Today’s post is by Reda Benzair, CNCF Ambassador and VP of Engineering at Streamroot. This was originally posted on the Streamroot techdeveloper’s blog.

In this post, I’d like to share some high-level takeaways for engineering managers and backend teams to help them successfully scale their operations while avoiding some of the most common pitfalls and short-sighted decisions.

This article follows up on a first post published by Jordan Pittier, lead backend engineer at Streamroot, and a presentation of our journey at HighLoad Moscow this past November. These shared our experience and the challenges we faced throughout the process of moving from a VM-based to a container-based architecture and migrating our infrastructure to Kubernetes running on Google Cloud.

Introduction and context

Let me start by giving you a little bit of context about Streamroot and why we take the time to tune our Kkubernetes Engine architecture not only to scale but also to make our architecture more resilient.
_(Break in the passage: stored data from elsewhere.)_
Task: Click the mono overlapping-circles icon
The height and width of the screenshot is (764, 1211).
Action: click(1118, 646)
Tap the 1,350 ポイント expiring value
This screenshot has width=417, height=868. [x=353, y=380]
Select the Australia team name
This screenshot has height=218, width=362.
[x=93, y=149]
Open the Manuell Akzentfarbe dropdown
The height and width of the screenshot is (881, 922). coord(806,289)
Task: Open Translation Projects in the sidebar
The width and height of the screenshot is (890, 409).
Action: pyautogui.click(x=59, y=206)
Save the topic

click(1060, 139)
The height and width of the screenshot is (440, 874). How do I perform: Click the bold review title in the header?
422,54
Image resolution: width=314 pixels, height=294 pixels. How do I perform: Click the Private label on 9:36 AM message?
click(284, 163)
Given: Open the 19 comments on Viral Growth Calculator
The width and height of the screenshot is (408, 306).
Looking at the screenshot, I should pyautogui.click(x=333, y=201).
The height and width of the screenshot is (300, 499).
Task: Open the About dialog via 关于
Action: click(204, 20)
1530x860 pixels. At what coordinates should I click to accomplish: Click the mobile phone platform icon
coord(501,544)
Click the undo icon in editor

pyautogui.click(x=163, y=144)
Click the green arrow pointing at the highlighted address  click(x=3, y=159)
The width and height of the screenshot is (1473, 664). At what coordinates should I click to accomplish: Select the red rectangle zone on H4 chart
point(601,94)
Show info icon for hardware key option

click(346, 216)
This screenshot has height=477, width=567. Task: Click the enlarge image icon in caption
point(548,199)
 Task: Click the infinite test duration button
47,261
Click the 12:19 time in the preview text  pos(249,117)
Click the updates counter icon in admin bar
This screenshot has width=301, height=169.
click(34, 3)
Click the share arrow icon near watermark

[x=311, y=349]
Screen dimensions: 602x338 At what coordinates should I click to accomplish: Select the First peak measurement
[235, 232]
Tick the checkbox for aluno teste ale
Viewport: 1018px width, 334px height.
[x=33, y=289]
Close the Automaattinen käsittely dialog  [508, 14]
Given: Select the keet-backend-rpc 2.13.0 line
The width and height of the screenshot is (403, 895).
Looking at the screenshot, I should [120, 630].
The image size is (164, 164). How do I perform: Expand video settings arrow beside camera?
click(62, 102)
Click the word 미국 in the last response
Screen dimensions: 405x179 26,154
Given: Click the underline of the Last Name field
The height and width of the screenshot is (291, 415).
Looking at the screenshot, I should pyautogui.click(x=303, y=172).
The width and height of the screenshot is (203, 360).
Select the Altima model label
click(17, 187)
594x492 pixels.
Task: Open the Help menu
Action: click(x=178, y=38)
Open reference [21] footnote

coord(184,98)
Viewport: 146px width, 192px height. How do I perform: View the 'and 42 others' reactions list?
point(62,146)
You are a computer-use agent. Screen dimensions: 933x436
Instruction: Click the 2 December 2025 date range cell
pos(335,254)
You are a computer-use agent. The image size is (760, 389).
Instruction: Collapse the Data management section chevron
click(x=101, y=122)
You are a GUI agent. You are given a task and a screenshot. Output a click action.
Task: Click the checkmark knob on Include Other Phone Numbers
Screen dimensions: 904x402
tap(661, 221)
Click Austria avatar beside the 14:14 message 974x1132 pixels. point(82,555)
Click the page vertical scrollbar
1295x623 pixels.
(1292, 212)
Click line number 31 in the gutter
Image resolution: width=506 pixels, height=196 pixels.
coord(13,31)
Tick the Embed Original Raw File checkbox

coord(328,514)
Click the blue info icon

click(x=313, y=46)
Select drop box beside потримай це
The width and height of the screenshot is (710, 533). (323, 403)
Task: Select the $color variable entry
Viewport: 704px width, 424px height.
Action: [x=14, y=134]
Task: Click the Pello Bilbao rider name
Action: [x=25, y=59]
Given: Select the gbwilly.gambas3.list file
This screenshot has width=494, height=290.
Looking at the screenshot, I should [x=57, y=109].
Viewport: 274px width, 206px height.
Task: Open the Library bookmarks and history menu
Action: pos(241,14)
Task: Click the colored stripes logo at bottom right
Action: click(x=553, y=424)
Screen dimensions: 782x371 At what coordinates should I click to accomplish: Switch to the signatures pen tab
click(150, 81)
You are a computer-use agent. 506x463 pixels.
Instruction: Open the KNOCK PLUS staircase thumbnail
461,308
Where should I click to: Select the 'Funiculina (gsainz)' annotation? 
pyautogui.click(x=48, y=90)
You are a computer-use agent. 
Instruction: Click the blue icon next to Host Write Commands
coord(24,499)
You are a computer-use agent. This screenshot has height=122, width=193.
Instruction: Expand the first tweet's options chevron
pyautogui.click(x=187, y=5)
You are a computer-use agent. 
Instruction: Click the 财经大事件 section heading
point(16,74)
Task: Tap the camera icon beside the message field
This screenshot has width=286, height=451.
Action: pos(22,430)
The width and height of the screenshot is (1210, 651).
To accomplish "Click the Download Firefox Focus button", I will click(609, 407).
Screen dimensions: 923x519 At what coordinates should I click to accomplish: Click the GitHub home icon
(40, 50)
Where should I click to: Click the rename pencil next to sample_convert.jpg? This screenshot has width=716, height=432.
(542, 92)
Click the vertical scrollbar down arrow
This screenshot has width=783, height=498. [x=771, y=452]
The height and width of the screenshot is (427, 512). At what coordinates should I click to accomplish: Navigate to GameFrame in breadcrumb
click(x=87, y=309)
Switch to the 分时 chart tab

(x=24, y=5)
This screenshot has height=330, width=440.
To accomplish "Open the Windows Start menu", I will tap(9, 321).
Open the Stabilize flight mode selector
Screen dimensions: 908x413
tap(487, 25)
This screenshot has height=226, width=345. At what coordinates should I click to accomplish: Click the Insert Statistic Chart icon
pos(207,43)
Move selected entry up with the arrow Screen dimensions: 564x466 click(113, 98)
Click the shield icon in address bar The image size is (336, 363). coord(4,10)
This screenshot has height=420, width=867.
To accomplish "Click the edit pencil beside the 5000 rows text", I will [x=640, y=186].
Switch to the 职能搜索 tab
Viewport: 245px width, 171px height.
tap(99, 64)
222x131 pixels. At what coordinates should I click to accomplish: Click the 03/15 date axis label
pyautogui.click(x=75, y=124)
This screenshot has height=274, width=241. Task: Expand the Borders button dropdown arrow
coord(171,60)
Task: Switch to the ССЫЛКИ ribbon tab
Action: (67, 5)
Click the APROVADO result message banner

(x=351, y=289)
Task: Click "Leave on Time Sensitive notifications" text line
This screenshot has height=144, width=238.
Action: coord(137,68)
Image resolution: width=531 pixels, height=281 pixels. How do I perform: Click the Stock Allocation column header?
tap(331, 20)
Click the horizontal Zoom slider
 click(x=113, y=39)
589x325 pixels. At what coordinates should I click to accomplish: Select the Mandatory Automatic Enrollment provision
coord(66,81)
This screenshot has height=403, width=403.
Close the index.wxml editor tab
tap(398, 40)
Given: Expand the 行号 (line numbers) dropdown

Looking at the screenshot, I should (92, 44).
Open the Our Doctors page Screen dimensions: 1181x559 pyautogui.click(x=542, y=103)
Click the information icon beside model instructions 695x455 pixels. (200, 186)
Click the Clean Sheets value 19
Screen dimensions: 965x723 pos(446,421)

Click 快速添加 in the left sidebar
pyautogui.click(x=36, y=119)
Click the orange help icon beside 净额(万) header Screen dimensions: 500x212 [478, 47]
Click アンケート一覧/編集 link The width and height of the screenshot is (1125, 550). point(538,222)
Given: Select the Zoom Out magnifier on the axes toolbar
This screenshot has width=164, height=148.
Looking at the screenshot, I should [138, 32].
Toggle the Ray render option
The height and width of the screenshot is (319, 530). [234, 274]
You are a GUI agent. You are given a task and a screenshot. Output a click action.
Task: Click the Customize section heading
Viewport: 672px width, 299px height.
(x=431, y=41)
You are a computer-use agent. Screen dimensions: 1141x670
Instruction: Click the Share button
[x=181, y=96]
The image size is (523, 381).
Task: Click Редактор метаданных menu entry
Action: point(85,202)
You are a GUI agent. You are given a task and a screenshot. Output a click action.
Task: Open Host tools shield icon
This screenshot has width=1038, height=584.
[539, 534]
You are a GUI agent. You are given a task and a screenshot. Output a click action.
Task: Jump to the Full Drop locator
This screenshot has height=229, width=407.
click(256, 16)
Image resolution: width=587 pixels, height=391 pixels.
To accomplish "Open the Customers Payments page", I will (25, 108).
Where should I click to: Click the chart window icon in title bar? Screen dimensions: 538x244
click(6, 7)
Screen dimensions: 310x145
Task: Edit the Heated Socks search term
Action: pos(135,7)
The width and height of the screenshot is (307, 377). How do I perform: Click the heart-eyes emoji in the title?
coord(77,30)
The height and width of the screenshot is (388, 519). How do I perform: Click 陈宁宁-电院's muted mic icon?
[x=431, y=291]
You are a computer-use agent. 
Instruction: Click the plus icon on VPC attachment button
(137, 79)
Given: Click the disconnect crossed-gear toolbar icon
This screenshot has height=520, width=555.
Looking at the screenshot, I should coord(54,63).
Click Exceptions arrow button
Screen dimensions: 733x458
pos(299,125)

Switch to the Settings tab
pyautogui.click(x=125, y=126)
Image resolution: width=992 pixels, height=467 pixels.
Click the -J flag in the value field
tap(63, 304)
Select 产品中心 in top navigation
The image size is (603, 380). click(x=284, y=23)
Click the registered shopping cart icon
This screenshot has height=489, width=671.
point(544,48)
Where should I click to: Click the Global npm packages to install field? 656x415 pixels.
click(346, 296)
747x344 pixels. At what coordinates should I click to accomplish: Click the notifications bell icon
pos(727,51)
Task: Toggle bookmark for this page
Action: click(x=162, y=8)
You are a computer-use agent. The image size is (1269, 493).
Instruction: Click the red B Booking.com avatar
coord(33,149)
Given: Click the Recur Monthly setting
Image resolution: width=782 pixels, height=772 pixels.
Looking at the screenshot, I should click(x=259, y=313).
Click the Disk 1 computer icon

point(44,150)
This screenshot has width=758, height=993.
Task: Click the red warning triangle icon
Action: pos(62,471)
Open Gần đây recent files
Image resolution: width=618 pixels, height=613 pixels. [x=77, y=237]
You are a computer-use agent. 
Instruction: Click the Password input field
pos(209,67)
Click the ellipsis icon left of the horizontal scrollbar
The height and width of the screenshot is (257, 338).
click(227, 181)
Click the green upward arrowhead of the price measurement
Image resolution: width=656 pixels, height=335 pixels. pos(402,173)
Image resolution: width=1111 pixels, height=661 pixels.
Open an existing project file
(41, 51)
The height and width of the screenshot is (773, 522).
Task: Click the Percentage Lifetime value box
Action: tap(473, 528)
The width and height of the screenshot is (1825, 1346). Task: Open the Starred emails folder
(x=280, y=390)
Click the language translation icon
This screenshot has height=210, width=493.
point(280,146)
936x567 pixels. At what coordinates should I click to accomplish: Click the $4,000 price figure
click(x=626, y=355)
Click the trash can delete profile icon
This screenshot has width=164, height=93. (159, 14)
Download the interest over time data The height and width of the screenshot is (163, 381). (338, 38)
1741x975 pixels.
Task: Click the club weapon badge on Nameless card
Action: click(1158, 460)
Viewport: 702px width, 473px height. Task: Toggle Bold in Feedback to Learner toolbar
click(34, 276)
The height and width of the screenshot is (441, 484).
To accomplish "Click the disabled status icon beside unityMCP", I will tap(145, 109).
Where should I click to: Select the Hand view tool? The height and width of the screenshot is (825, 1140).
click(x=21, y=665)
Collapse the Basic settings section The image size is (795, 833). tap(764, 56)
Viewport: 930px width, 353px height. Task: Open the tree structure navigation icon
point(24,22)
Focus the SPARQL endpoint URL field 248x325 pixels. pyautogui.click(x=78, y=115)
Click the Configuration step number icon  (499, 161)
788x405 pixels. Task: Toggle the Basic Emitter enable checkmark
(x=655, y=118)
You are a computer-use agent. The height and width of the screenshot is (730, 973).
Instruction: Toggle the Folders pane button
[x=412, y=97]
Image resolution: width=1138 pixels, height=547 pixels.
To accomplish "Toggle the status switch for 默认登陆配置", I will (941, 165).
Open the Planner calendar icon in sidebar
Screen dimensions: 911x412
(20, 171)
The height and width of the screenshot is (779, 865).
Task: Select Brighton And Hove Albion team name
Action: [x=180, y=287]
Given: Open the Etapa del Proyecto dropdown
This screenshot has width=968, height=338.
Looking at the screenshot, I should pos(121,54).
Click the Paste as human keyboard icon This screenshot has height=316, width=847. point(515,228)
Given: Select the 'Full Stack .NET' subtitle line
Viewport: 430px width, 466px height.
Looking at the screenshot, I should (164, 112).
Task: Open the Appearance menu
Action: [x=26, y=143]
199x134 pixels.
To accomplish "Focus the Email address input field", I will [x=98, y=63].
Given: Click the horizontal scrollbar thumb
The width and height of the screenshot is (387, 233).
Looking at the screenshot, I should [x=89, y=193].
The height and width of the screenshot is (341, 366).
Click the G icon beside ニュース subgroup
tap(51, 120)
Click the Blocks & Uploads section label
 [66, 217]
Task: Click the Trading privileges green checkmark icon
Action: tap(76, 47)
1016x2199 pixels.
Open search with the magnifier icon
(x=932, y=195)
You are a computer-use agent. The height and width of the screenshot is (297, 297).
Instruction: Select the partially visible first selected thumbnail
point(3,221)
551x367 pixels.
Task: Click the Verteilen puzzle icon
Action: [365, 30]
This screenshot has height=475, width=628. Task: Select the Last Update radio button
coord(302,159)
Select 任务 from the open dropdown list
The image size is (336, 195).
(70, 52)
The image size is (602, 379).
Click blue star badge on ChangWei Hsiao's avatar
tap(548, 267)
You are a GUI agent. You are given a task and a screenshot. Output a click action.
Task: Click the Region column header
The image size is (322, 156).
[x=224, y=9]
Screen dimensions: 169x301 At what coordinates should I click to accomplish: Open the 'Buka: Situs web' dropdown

Streamroot is a technology provider that serves major content owners – media groups, television networks, and video platforms. Our peer-to-peer video delivery solution offers broadcasters improved quality and lower costs, and works in tandem with their existing CDN infrastructure.

One of our (and our customers’) biggest challenges last year was scaling to the record-breaking audiences of the FIFA World Cup. The 2018 World Cup proved to be the largest live event of all time, with Akamai registering 22 Tbps on peak and more than doubling the previous traffic record set by the Super Bowl (1).

Streamroot delivered the World Cup for TF1, the largest private broadcaster in France, as well as national television networks in South America. To be able to serve our customers at this scale, we needed to scale our own Kubernetes engines and be able to scale faster. We needed to:

• Handle massive traffic, with hundreds of thousands of requests per minute to our backend
• Scale to huge spikes in minutes, at the beginning of each World Cup game
• Ensure a 100% fail-proof, entirely resilient, robust backend able to withstand any failure. As a sports lover, I know that it is completely unacceptable to have even two minutes of downtime during live sports…

And last but not least, we had to do all of this with a startup scale team of only a few backend engineers…

If you are interested in our scaling journey over the past few months and you wish to dig more into the technical details, you can have a look at our talk at the HighLoad++ conference in Moscow made by Jordan Pittier and Nikolay Rodionov and our slides here.

Takeaway # 1: new things are not always good things: tread lightly with cloud native technology.

Kubernetes has seen exponential growth since joining the Cloud Native Computing Foundation (CNCF) and there is increasing interest in this complex solution, which is a combination of open-source cloud native technologies. Last December, tThe CNCF’s KubeCon+CloudNativeCon gathered more than 8,000 attendees from all over the world in Seattle.

Kubernetes is one of the Cloud Native technology components. Many other components also exist, some part of the CNCF foundation (https://landscape.cncf.io/) and some outside the foundation, such as Istio.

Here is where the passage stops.